# WORK TO COMPLETE
Write the lines from the one containing "You are a computer-use agent." through the one containing "tap(430, 97)" as a JSON list of strings, one string per line. Include both end lines, skip blank lines, and leave the pictures out.

# INPUT ROWS
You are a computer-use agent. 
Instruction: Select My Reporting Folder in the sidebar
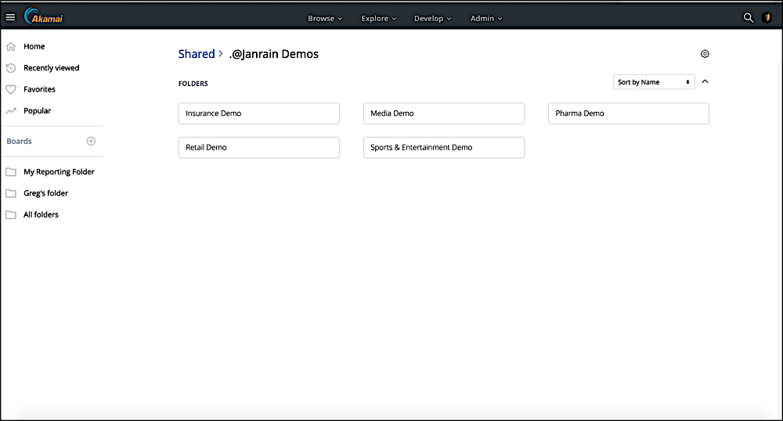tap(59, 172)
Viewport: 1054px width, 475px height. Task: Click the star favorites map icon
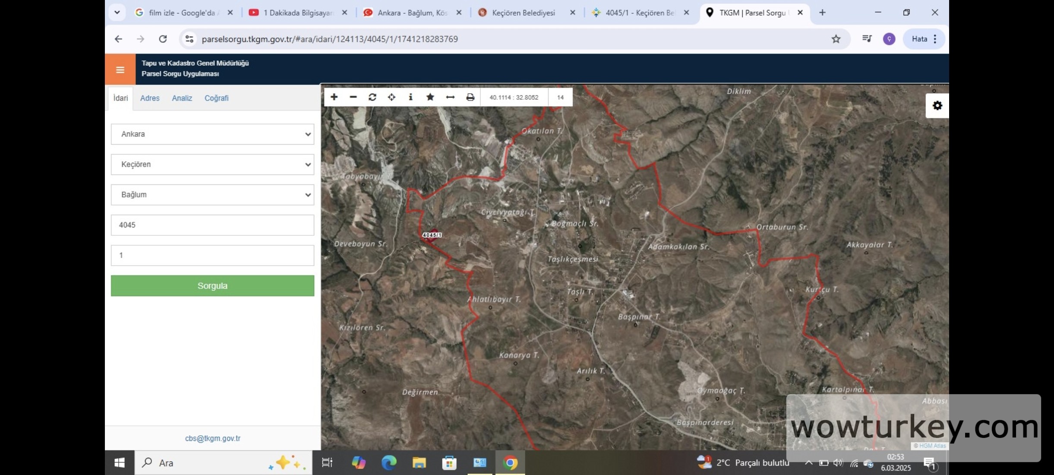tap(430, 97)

--

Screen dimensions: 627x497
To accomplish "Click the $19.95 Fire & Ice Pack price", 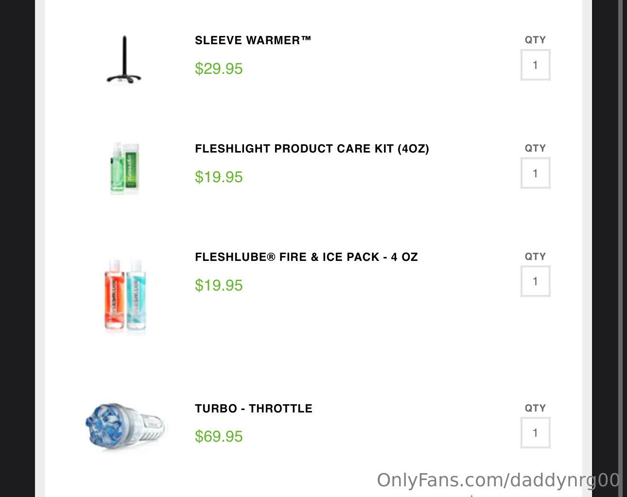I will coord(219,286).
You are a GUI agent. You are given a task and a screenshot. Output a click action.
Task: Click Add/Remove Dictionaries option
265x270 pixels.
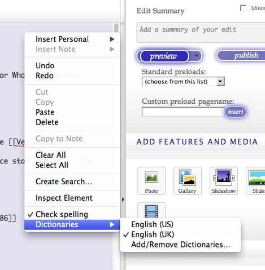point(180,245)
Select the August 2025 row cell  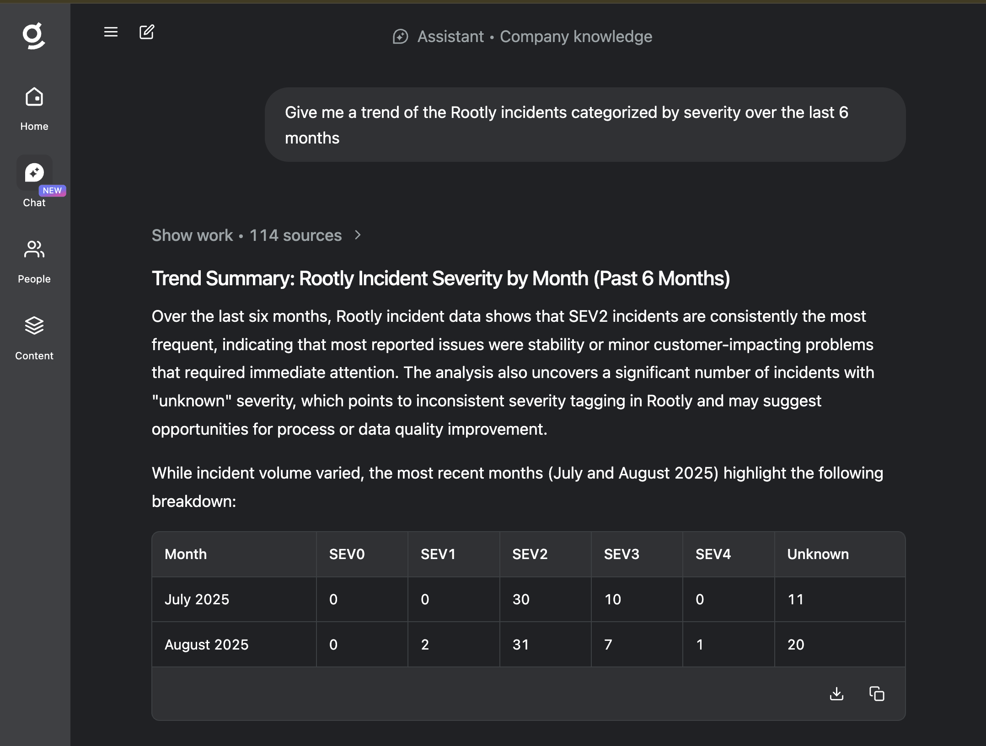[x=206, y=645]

# TASK SOLUTION
[
  "You are a computer-use agent. ",
  "Instruction: Select My Reporting Folder in the sidebar",
  "tap(59, 172)",
  "Viewport: 1054px width, 475px height. Task: Click the star favorites map icon",
  "tap(430, 97)"
]